00:13 So, what's going on here? So, we have by binding of the LPS or those other bacterial components that are present in gram-positive cocci or in fungus, we are activating neutrophil and monocyte populations.

00:26 Now, if we do it locally, good.

00:27 If we do it systemically, maybe not so good.

00:31 As part of that activation cascade, we're going to get cytokines produced, we're going to get reactive oxygen species produced, we'll get various eicosanoids, arachidonic acid, lipid mediators produced.

00:41 Again, locally good thing.

00:43 Systemically not so much.

00:46 We will also get complement activation and we will have the production of chemokines, so that we will get increased inflammatory recruitment into tissues.

00:57 Remember also that LPS can act on endothelium to activate it and that end activation of endothelium means that, we get more thrombosis in this case, it tends to be a pro-thrombotic response, which again, makes sense, If I have a local infection, I want the endothelium to be ready to thrombose, in case I get vascular damage.

01:18 That increased thrombosis, is due to increased amounts of tissue factor and inhibitors of the plasminogen activator pathway, okay, and so, it's going to have a net procoagulant effect.

01:33 Activation of the endothelium though, also will cause vasodilation, again, locally that's the appropriate response that helps us to recruit inflammatory cells.

01:43 But if I vasodilate, every vessel in my body because I have too much LPS, oh my God, now I've got hypotension, I have low flow.

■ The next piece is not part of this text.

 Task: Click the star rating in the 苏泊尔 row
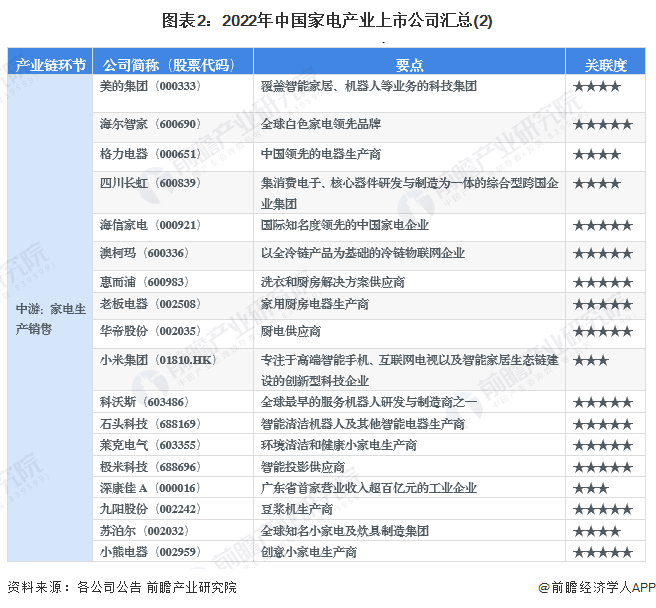pos(597,531)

01:53 Okay, so, a combination of all these inflammatory mediators, in addition to the effect on the endothelial cells, with hypotension and pro-coagulation, I'm going to get microvascular occlusion and I'm going to get severely increased vascular permeability and that's going to lead to multi-organ failure, I'll have a coagulopathy, I'll have secondary effects related to fever and being driven by cytokines, I have the vasodilation and capillary leak and then all of my organs don't function properly, because they don't have the right blood pressure and the vessels are clogged and there are a lot of inflammatory evil humors being made and you end up with multi-organ failure.

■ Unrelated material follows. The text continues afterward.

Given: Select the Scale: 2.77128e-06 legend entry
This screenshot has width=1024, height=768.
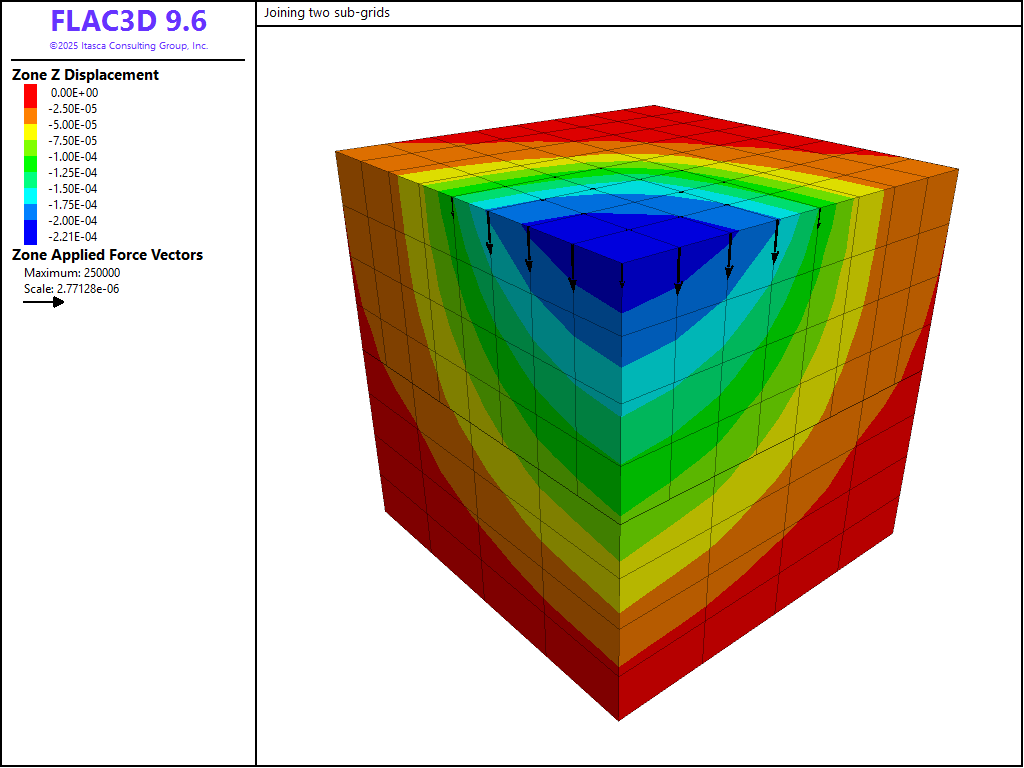Looking at the screenshot, I should 72,289.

02:40 So, important to recognize that we don't have to have circulating bacteria to get this effect of septic shock.

02:48 In fact, you can have a very local infection, even an abscess, but if you have too robust a production of the or activation of the immune response because of the lipopolysaccharide, then those systemic distribution of those mediators of the various cytokines etc., will cause a septic shock physiology.

03:12 So, whether or not you get septic shock depends on a number of things.

03:17 It depends on the microbial load, the more microbes the more LPS, the greater the effect, generally.

03:23 It will also be impacted by host comorbidity, if there's already damage in various tissues or there's already ongoing diminution of function, say chronic renal failure chronic lung disease, then a little bit of sepsis can go a very long way, in terms of morbidity and mortality.

03:42 And then there'll be host polymorphisms, so, some people will not necessarily have the same cytokine response to the LPS, that other individuals will.

03:55 So, it's variable and not everyone who has a bacterial infection in someplace, is going to develop septic shock.